This paper is an analysis of the U.S. National Oceanic and Atmospheric Administration’s (NOAA) storm database. The purpose of the analysis is to determine the following:
1. Which event types are most harmful with respect to population health?
2. Which event types have the greatest economic consequences?
The summary of the findings:
1. Tornados cause the most harm to population health over time allthough, wild fires cause the most harm to population health on a per event basis.

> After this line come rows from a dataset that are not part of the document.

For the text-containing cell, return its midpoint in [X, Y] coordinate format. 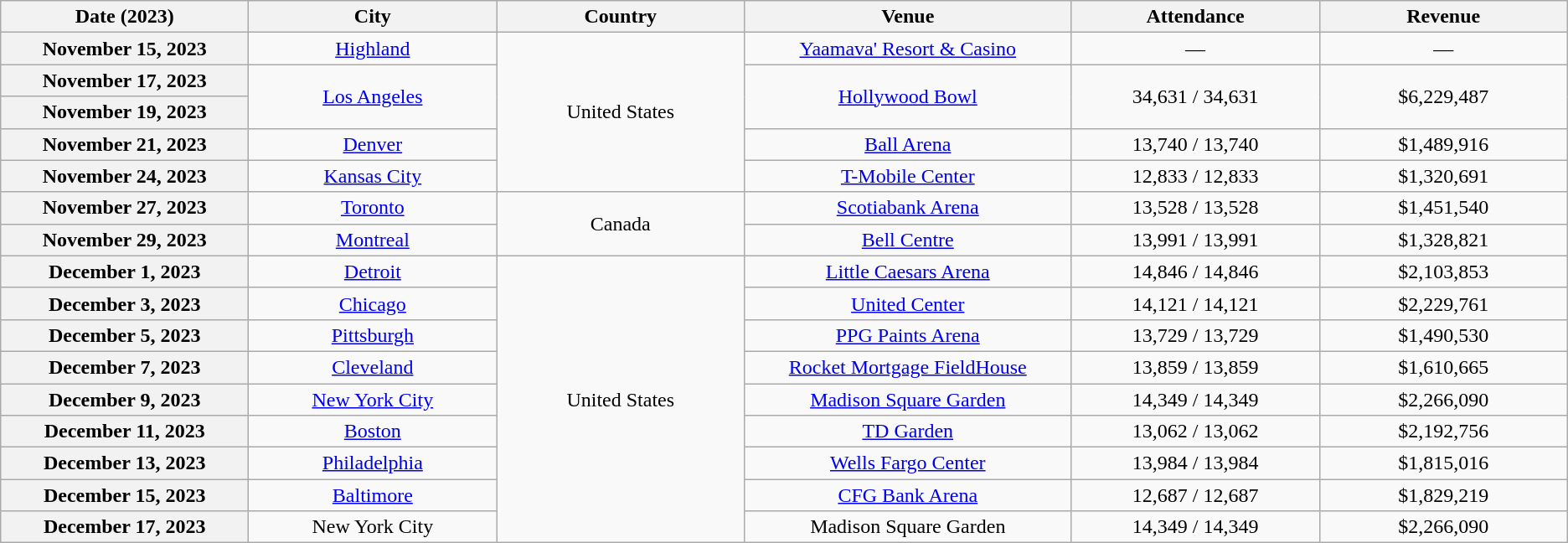
Wells Fargo Center [908, 463]
Attendance [1195, 17]
Pittsburgh [373, 335]
Rocket Mortgage FieldHouse [908, 367]
13,062 / 13,062 [1195, 431]
December 15, 2023 [125, 495]
Bell Centre [908, 240]
13,984 / 13,984 [1195, 463]
November 29, 2023 [125, 240]
Montreal [373, 240]
T-Mobile Center [908, 176]
13,729 / 13,729 [1195, 335]
Country [621, 17]
12,687 / 12,687 [1195, 495]
November 21, 2023 [125, 144]
Canada [621, 224]
Chicago [373, 303]
Philadelphia [373, 463]
Ball Arena [908, 144]
$1,610,665 [1443, 367]
$1,489,916 [1443, 144]
November 19, 2023 [125, 112]
$2,192,756 [1443, 431]
December 1, 2023 [125, 271]
Kansas City [373, 176]
December 13, 2023 [125, 463]
14,121 / 14,121 [1195, 303]
Baltimore [373, 495]
Los Angeles [373, 96]
Revenue [1443, 17]
Date (2023) [125, 17]
Little Caesars Arena [908, 271]
December 11, 2023 [125, 431]
12,833 / 12,833 [1195, 176]
Toronto [373, 208]
Cleveland [373, 367]
13,528 / 13,528 [1195, 208]
December 7, 2023 [125, 367]
Scotiabank Arena [908, 208]
13,859 / 13,859 [1195, 367]
$1,815,016 [1443, 463]
34,631 / 34,631 [1195, 96]
Detroit [373, 271]
November 15, 2023 [125, 49]
Hollywood Bowl [908, 96]
13,991 / 13,991 [1195, 240]
TD Garden [908, 431]
14,846 / 14,846 [1195, 271]
CFG Bank Arena [908, 495]
PPG Paints Arena [908, 335]
United Center [908, 303]
November 27, 2023 [125, 208]
$2,229,761 [1443, 303]
$1,829,219 [1443, 495]
November 24, 2023 [125, 176]
$6,229,487 [1443, 96]
December 3, 2023 [125, 303]
$2,103,853 [1443, 271]
13,740 / 13,740 [1195, 144]
November 17, 2023 [125, 80]
December 17, 2023 [125, 527]
$1,490,530 [1443, 335]
December 9, 2023 [125, 400]
Venue [908, 17]
Denver [373, 144]
$1,451,540 [1443, 208]
December 5, 2023 [125, 335]
Highland [373, 49]
Yaamava' Resort & Casino [908, 49]
$1,320,691 [1443, 176]
City [373, 17]
Boston [373, 431]
$1,328,821 [1443, 240]
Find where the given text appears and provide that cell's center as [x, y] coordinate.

2. Tornados cause the most economic harm over time.
Downloading and reading the data from the NOAA database
download.file("https://d396qusza40orc.cloudfront.net/repdata%2Fdata%2FStormData.csv.bz2", destfile = "repdata%2Fdata%2FStormData.csv.bz2")
raw_data <- read.csv("repdata%2Fdata%2FStormData.csv.bz2")
The event types in the data include reference to specific tropical storms (e.g. “TROPICAL STORM GORDON”). Because we want to evaluate the damage of different event types, but not of specific events, the following code replaces all specific tropical storm names, in the EVTYPE column with the general name “tropical storm”:
raw_data$EVTYPE[grep("TROPICAL STORM", raw_data$EVTYPE)] <- "TROPICAL STORM"
Creating a new dataframe, based on the raw data (with the replaced values), which is grouped by event types, and includes 6 new result variables, for each event type:
library(dplyr)
ev_types <- group_by(raw_data, EVTYPE)
pop_health_summary <- summarize(ev_types, count = n(), sum_fat = sum(FATALITIES, na.rm = T), sum_inj = sum(INJURIES, na.rm = T), mean_fat = mean(FATALITIES, na.rm = T), mean_inj = mean(INJURIES, na.rm = T), sum_dam = sum_fat + sum_inj, mean_dam = mean_fat + mean_inj)
Creating 2 new data frames, based on pop_health_summary. Each arranged in descending order of the total damage (sum_dam) and the mean damage (mean_dam), respectively.Each data frame will include the top 10 event types for the arranged parameter.
library(plyr)
top_sum_dam <- head(arrange(pop_health_summary, desc(sum_dam)), 10)
top_mean_dam <- head(arrange(pop_health_summary, desc(mean_dam)), 10)
Creating a new dataframe, based on the raw data , which is grouped by event types, and includes a new result variable, for each event type:
library(dplyr)
eco_summary <- summarize(ev_types, count = n(), sum_dam_eco = sum(PROPDMG, na.rm = T) + sum(CROPDMG, na.rm = T))
Creating a new data frame, based on eco_summary, arranged in descending order of the total damage (sum_dam_eco). The data frame will include the top 10 event types for the arranged parameter.
library(plyr)
top_sum_eco <- head(arrange(eco_summary, desc(sum_dam_eco)), 10)
y_sum <- top_sum_dam$sum_dam
names(y_sum) <- top_sum_dam$EVTYPE
y_mean <- top_mean_dam$mean_dam
names(y_mean) <- top_mean_dam$EVTYPE
par(mfrow = c(2,1), mai = c(3,1.5,.5,.5))
barplot(y_sum, main = "Total population health damage by event type", ylab = "Total damage", las = 2, col = top_sum_dam$EVTYPE, legend.text = names(y_sum) )
barplot(y_mean, main = "Mean population health damage by event type", ylab = "Mean damage", las = 2, col = top_mean_dam$EVTYPE, legend.text = names(y_mean))
The charts show that tornados cause the most harm to population health over time allthough, wild fires cause the most harm to population health on a per event basis.
y_sum_eco <- top_sum_eco$sum_dam_eco
names(y_sum_eco) <- top_sum_eco$EVTYPE
par(mfrow = c(1,1), mai = c(3,1.5,.5,.5))
barplot(y_sum_eco, main = "Total economic damage by event type", ylab = "Total damage", las = 2, col = top_sum_dam$EVTYPE, legend.text = names(y_sum) )
The chart shows that tornados cause the most economic damage over time.